To be perfectly frank, I do not fully understand this poem. I only have my own assumptions, and it seems to be a personal translation and understanding. It almost feels bias, which is why I type my analysis with care and prudence. Reading this poem all I kept returning to was the central idea of a cry for self-actualization, self-discovery. 
"I am putting makeup on empty space", painting and camouflaging the "empty space" which I like to think of as the speaker her/himself, and her/his ideal image, or rather, her unique being. As the poem goes on, it seemed like the speaker experimented with many things trying to find their niche, "pasting eyelashes... painting eyebrows... piling creams on empty space". Painting , pasting, and piling on the fantasy dreamt empty space, to fulfill her standards, but to no avail as she continues. "Hanging ornaments... gold clips, lacquer combs, plastic hairpins... sticking wire pins... packing, stuffing jamming  empty space". Pasting, sticking, stuffing jamming plastic hairpins, the speaker is relentless in her search for her true self but is found lost and restless in the "hanging night, drifting night, the moaning night, daughter of troubled sleep". 

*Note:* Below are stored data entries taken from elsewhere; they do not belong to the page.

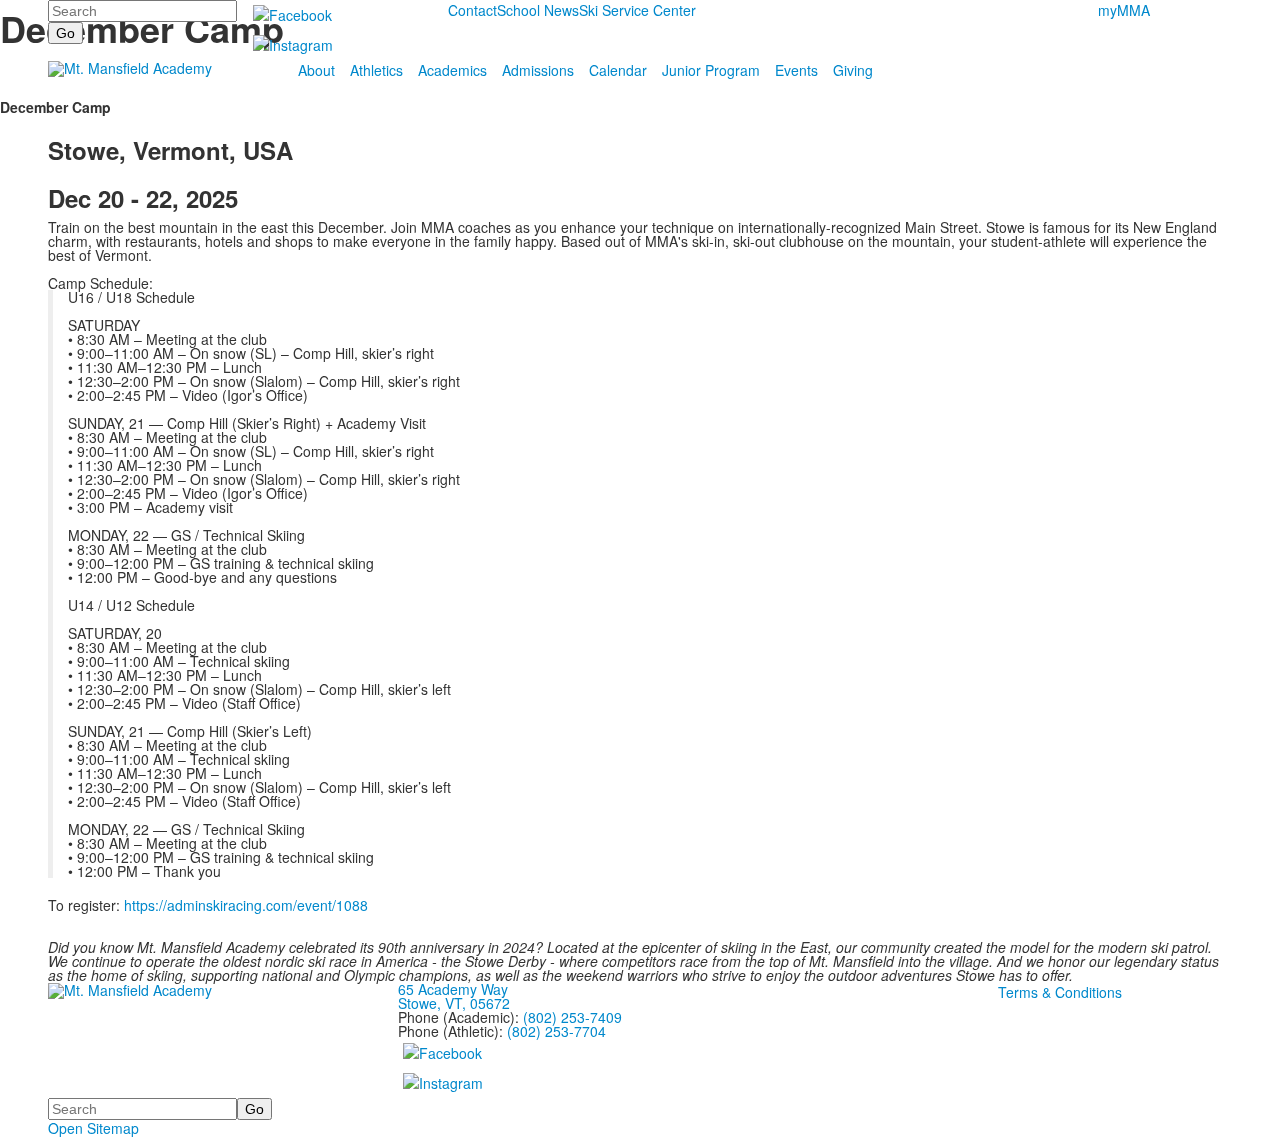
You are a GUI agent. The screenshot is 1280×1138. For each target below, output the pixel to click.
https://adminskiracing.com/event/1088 (246, 905)
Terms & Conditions (1060, 992)
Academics (452, 70)
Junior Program (711, 70)
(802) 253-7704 (556, 1031)
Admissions (538, 70)
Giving (853, 70)
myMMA (1124, 10)
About (316, 70)
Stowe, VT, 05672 (454, 1003)
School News (538, 10)
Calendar (618, 70)
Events (796, 70)
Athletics (376, 70)
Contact (472, 10)
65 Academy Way (453, 989)
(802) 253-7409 (572, 1017)
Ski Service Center (637, 10)
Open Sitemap (93, 1128)
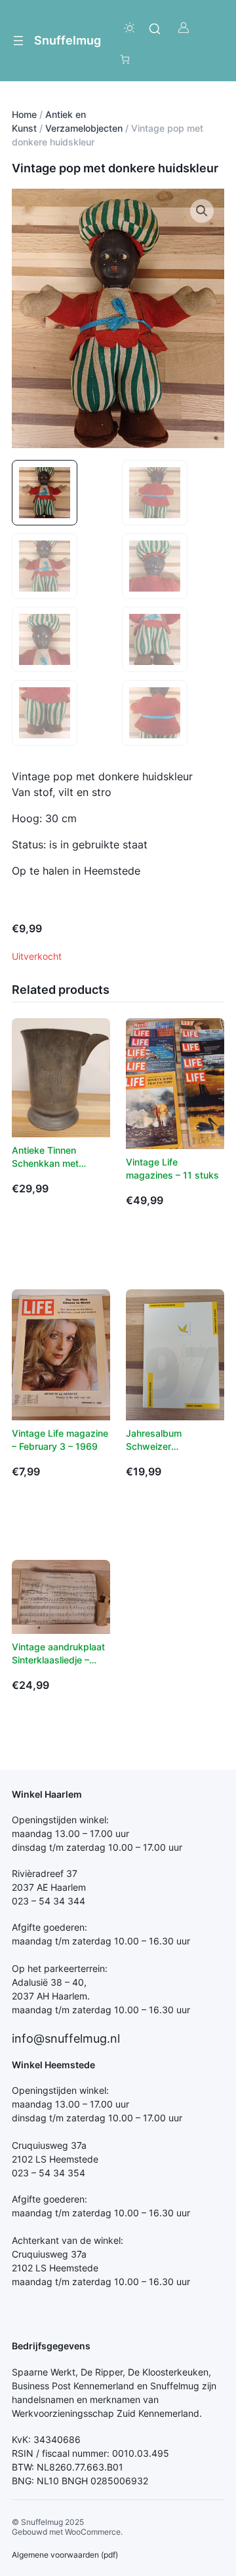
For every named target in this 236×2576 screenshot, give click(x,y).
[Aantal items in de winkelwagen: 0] (124, 59)
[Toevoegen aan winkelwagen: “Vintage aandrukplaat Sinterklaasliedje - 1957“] (27, 1726)
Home (24, 114)
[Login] (183, 27)
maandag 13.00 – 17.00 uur (70, 1833)
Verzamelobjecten (84, 128)
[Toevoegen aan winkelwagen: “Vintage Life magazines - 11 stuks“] (141, 1242)
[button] (202, 211)
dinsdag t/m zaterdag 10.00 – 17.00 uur (97, 1847)
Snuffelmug (67, 40)
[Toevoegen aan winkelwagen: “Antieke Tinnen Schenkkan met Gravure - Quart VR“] (27, 1230)
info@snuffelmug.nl (66, 2038)
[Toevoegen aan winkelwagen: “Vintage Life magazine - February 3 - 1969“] (27, 1513)
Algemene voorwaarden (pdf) (65, 2555)
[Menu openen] (18, 40)
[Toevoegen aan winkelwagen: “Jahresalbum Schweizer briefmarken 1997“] (141, 1513)
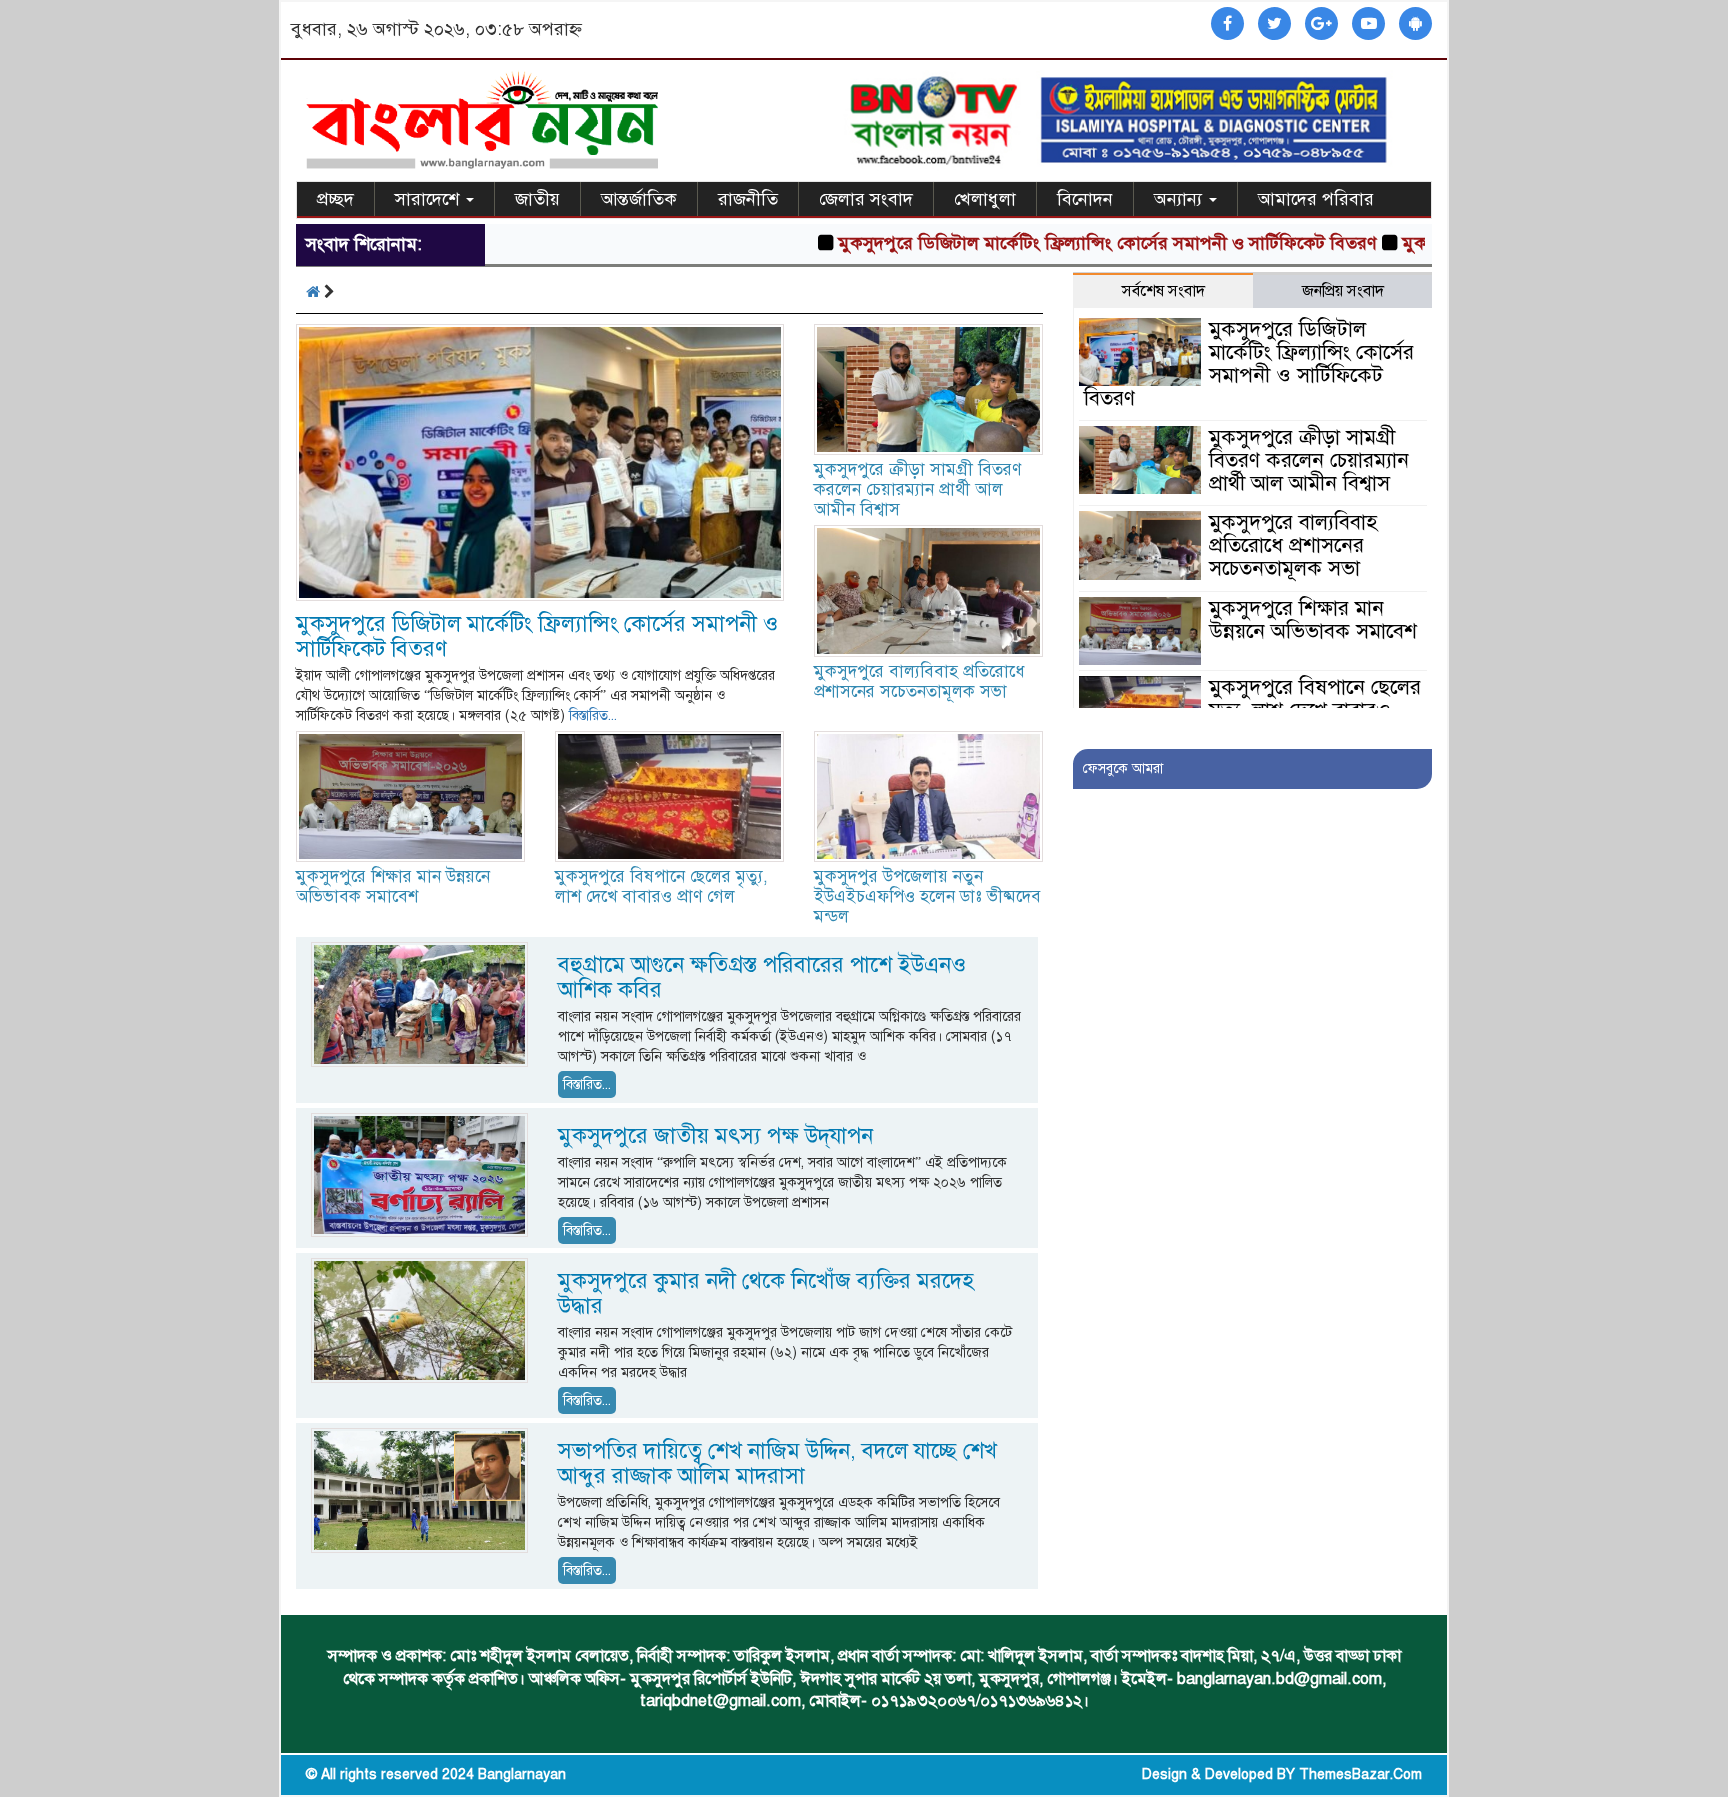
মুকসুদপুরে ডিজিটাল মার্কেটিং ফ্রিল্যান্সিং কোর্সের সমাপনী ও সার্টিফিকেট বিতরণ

"I am taping the picture I love so well on the wall: moonless black night beyond country-plaid curtains everything illuminated out of empty space", illuminated by her presence, she hangs "up a mirror to catch stars, everything occurs to me out in the night in my skull of empty space". Here the speaker has seemed to contacted her true self, in the midst of the cold night, in the depths of her mind, she is satisfied with herself as is, she is an illuminating gleam of light in the sky.  "There's talk of dressing the body with strange adornments to remind you of a vow to empty space there's talk of the discourse in your mind... I wish to venture into a not-chiseled place". Finally satisfied, she realizes the sad social-programmed fabrications of images past. 
To save myself from any further possible humiliation, I reserve any other supporting notions for the journal.

1 comment:

  1. Yes, I think you're right on several counts, here--the urge toward self-actualization, how this is often difficult our minds are cluttered with "social-programmed fabrications" (think of Piercy's "Barbie Doll"); though he wouldn't say she is "satisfied" untimately. A sense of the transitoriness of all things, almost a willful arbitrariness (of the self, its image making) "appear" in the poem; what we are left with is the "vow to empty space," underlying it all... The poem is embued with Buddhist sensibility, in this way. In a sense (a very different sense), I think of what follows the "We" each line/time in Brooks "We Real Cool."